'O nosso símbolo será um espelho da classe trabalhadora brasileira' (gatasovietica)

Defendo arduamente que este seja o símbolo do nosso partido revolucionário, pela criação de um partido proletarizado e capaz de elevar a consciência dos trabalhadores do Brasil e do mundo.

'O nosso símbolo será um espelho da classe trabalhadora brasileira' (gatasovietica)
"Se queremos um símbolo que nos sintetize enquanto trabalhadores dessa terra que lutam pela emancipação da mesma e de seu povo oprimido, que tenhamos a coragem de ter como nosso emblema algo que esteja em íntima sintonia com a vida, o suor e a lágrima do povo que nessa terra vive."

Por gatasovietica para a Tribuna de Debates Preparatória do XVII Congresso Extraordinário.

Camaradas, escrevo a presente (e pequena) tribuna na necessidade de unificação, encaminhamento e trabalho prático de desenvolvimento dos nossos trabalhos enquanto um futuro partido comunista. O texto é dividido em algumas partes:

  • Introdução: a história da Foice e do Martelo.
  • Proposta: foice roçadeira, estrela internacionalista, martelo, arco e flecha.

Introdução: a história do símbolo comunista

O “símbolo comunista” nasceu em abril de 1918, na União Soviética, criado pelas mãos de Yevgeny Ivanovich Kamzolkin, um designer e fotógrafo que propôs o símbolo como decoração nas festas do Primeiro de Maio soviético. Juntamente com alguns pintores/designers bolcheviques (Sergei Gerasimov, Nikolai Chernyshev, Dmitry Sobolev) que formaram um grupo de estudos para criar um símbolo forte de representação do proletariado revolucionário. [1]

“Durante abril de 1918, camaradas do Conselho da Cidade de Moscou me perguntaram se era possível criar e integrar imagens de um martelo, um arado e uma bigorna em um símbolo inspirador. Fui informado de que o distrito de Zamoskvorechye em Moscou era um dos mais importantes, com cerca de 300.000 trabalhadores, e que esse projeto deveria ser concluído até 1º de maio. Decidi (por minha conta e risco) experimentar várias opções antes de decidir que os camponeses seriam representados por uma foice e os trabalhadores por um martelo (sem uma bigorna). Fiz vários esboços experimentando com a disposição e decidi que a expressão mais poderosa era uma foice cruzada sobre um martelo. Pareceu-me que tal disposição, embora simples, era profunda e cheia de um significado revolucionário. Decidi então colocar esse design em bandeiras e estandartes do Dia do Trabalhador.” - Yevgeniy Kamzolkin (abril de 1918) - Tradução livre de minha autoria.

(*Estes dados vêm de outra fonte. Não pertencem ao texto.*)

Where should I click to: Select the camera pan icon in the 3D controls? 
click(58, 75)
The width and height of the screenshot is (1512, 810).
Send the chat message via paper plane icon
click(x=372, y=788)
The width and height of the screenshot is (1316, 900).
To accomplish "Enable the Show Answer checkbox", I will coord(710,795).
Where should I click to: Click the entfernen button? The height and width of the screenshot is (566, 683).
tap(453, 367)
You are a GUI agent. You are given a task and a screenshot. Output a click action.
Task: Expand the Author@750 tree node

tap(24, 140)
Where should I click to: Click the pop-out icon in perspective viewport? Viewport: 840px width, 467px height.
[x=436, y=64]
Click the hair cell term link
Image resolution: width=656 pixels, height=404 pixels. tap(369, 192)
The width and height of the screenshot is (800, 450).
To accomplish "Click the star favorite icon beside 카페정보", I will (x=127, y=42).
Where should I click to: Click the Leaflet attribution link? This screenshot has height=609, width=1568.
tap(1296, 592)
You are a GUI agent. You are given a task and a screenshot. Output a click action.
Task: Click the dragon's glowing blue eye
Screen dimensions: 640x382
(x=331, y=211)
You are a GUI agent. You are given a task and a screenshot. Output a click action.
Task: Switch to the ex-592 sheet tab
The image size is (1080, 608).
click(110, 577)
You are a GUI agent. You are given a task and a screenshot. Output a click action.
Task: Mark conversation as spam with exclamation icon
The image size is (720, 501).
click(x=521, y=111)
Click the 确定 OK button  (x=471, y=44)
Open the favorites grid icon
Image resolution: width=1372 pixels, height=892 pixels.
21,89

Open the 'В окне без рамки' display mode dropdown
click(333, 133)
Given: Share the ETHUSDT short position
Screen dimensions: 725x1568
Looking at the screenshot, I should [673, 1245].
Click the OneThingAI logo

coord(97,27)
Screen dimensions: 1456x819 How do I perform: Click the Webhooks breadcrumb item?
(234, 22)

O grupo de artistas ficou encantado ao saber que Lênin e o governo soviético tinham adotado seu símbolo como emblema permanente daquela revolução. Durante julho de 1918 o congresso de todos os sovietes russos aprovou o design como emblema do estado. A partir do reconhecimento desse símbolo enquanto um verdadeiro aglutinador da experiência dos trabalhadores revolucionários, ele acabou por ser utilizado em toda a União Soviética, com diversas variações de forma, tamanho, disposição etc.

Yevgeny Ivanovich Kamzolkin com algumas variações do símbolo - Créditos: https://www.facebook.com/sovietvisuals/posts/100th-anniversary-of-hammer-and-sickle-symbol-created-by-russian-and-soviet-arti/1893727110693524/

Trago essa experiência de design revolucionário para suscitar um debate que, como toda disputa estética, é escanteado pela ampla maioria da militância num sintoma mútuo de imobilismo e falta de arcabouço teórico. A forma ulterior da foice e do martelo não é algo (assim como a experiência socialista-comunista revolucionária) que pode ser copiado de um país para o outro, mas sim pensado através de uma mentalidade que transcenda as amarras capitalistas, assim como Kamzolkin orientou seus camaradas: “pensem de maneira completamente nova e soviética, diferente de qualquer expressão artística desenvolvida no passado.”.

Então, camaradas, trago a primeira provocação: por que usamos em nosso partido um símbolo que foi pensado para representar de forma extremamente íntima os trabalhadores soviéticos e suas ferramentas de trabalho? Por que não adaptamos esses símbolos à realidade brasileira?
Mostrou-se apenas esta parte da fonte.